Problem to solve:
Filter the records down to the lines that hold the word "jili", and copy each of those lines.

Input data:
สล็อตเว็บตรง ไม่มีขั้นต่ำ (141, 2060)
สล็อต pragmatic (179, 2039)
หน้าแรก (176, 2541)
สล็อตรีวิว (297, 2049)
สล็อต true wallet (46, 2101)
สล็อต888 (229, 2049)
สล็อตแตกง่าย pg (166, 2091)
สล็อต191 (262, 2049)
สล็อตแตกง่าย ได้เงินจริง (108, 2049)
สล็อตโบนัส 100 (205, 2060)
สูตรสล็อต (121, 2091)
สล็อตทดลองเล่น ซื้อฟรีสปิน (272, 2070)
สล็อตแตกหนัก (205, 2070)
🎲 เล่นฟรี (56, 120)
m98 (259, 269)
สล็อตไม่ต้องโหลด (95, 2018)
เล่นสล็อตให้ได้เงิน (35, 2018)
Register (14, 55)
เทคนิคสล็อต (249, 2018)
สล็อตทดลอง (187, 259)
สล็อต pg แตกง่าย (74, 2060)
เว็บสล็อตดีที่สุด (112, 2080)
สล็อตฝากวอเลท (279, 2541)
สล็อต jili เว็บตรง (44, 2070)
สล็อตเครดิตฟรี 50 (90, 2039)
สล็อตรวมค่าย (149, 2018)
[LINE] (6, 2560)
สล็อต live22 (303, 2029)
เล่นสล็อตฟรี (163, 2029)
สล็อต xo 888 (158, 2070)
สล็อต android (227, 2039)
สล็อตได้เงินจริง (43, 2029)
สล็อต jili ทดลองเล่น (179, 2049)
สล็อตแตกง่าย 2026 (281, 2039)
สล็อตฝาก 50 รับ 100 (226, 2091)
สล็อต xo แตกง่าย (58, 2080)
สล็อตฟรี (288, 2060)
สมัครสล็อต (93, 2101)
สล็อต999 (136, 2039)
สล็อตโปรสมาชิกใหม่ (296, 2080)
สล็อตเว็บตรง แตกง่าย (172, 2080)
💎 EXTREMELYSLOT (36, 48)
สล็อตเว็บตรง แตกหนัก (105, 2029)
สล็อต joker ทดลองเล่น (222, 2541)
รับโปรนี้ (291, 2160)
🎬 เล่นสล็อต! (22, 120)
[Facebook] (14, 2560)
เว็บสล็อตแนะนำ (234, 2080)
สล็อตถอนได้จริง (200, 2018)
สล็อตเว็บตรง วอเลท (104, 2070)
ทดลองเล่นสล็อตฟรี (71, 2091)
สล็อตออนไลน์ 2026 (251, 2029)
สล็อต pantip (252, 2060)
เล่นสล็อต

Answer for this exercise:
สล็อต jili เว็บตรง (44, 2070)
สล็อต jili ทดลองเล่น (179, 2049)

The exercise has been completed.